By merging virtual plant imagery with screens from asset management or other application software, the Invensys solution creates a computer-generated representation of either a real or proposed process plant. Using a stereoscopic headset, trainees enter a completely immersive environment in which they can move throughout the plant. Such freedom is possible because the virtual environment is rendered at 60 frames per second, significantly faster than can be achieved by traditional, non-real-time rendering.
 
The interactive system is a server-centric distributed application that centralizes the scene update and enables scene rendering on many concurrent stations. It has a central server that synchronizes directly with the Invensys Operations Management’s SIM4ME® simulation engine so the properties of each plant element in the Virtual Reality scene are updated with the process simulation. The Virtual Reality system has additional stations for various roles in the simulation.
 
Training
Using this as a training tool can provide a much more realistic “feel” of how control room interactions impact operations. In addition, operators can do virtual plant tours to do manual control in the virtual plant including opening/closing valves, turn motors on/off, and change local setpoint.
 
"The increasing complexity of plants, combined with a changing workforce, demands next-generation tools that can safely and interactively train new operators and engineers without putting them, the community or the environment at risk," added Tobias Scheele, vice president, advanced applications, Invensys Operations Management. "This system provides a stable, realistic environment for practicing routine operational and maintenance functions, as well as rarely performed volatile tasks such as plant shutdowns.  In addition, using computer models of real equipment allows endless experimentation without ever taking the equipment off- line, mitigating risk to production as well." 
 
Richer HMI Implications
The broad possibilities of this technology come into focus as you can put virtual system screens right at the equipment in the simulation. Using VR to drive the HMI in a real system provides a significantly richer user interface to understand what is going on in a plant.

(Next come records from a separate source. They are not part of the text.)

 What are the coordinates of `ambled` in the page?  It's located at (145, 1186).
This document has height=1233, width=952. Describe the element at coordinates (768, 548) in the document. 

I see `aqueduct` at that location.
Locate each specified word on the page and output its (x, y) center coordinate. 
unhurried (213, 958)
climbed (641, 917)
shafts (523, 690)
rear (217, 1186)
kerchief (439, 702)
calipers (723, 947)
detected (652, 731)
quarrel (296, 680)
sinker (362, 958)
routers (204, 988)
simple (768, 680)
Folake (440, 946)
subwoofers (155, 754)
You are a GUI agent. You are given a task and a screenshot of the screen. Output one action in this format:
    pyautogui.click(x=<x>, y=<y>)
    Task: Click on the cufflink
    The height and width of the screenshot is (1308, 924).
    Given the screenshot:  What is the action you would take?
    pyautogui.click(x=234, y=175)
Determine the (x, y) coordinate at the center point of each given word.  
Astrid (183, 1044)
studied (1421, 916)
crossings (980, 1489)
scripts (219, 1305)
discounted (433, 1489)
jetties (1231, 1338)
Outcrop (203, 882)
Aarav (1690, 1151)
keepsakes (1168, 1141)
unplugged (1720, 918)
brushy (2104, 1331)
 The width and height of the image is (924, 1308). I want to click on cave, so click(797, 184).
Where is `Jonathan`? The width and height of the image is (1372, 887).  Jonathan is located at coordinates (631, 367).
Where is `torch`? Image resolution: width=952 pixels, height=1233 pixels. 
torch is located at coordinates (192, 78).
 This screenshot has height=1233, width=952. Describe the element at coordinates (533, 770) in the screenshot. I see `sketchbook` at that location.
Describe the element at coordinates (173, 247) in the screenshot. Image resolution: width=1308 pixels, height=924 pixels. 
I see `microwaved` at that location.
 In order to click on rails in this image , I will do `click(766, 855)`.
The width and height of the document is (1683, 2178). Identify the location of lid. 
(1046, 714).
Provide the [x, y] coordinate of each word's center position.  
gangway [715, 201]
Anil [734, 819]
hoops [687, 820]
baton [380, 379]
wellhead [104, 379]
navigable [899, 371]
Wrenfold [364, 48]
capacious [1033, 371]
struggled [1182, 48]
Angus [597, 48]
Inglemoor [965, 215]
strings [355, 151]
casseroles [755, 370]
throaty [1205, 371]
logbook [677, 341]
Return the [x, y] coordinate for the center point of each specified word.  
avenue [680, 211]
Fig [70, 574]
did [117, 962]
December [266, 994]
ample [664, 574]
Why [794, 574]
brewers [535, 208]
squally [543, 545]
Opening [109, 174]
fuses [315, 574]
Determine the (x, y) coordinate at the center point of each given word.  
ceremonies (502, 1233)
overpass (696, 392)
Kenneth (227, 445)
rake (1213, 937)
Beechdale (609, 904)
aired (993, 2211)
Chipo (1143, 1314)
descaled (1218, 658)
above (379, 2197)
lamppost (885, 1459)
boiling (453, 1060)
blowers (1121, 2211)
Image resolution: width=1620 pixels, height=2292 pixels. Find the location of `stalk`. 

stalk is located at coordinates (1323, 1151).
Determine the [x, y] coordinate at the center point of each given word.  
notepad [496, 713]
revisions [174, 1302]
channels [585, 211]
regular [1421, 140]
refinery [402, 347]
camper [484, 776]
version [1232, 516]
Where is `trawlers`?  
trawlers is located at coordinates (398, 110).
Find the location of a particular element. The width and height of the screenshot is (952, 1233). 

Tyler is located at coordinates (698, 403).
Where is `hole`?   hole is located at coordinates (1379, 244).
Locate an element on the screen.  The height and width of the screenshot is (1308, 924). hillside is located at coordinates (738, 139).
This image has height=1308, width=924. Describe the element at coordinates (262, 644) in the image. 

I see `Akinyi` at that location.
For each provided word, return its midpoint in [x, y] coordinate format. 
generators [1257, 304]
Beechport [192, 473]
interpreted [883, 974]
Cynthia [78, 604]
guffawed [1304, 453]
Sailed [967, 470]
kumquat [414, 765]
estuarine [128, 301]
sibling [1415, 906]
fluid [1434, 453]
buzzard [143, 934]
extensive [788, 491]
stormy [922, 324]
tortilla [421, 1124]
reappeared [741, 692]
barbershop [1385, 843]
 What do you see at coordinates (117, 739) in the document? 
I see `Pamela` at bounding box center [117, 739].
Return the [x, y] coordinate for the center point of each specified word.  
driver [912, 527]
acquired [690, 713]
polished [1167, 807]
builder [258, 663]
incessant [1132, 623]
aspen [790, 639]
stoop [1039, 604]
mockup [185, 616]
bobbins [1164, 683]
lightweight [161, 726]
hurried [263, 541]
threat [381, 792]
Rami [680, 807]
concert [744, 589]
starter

Seeing the physical representation in 3D along with systems screens relating to the equipment allows operators and engineers to really get the “feel” of what is going on in a system.
 
 
This could easily become a major part of the actual operating HMI to improve operations.
 
Vision
I am impressed that Invensys management has the vision and is willing to risk supporting this type of activity using the latest technology to improve training and operations. It would be very easy for management to view this simply as a novel exercise for technologists to “play in the sandbox.” Rather, they have the vision to allow development people to pursue use of new technology. The team of people I met is creative and enthusiastic. I am sure we will see more interesting things as they develop these concepts further.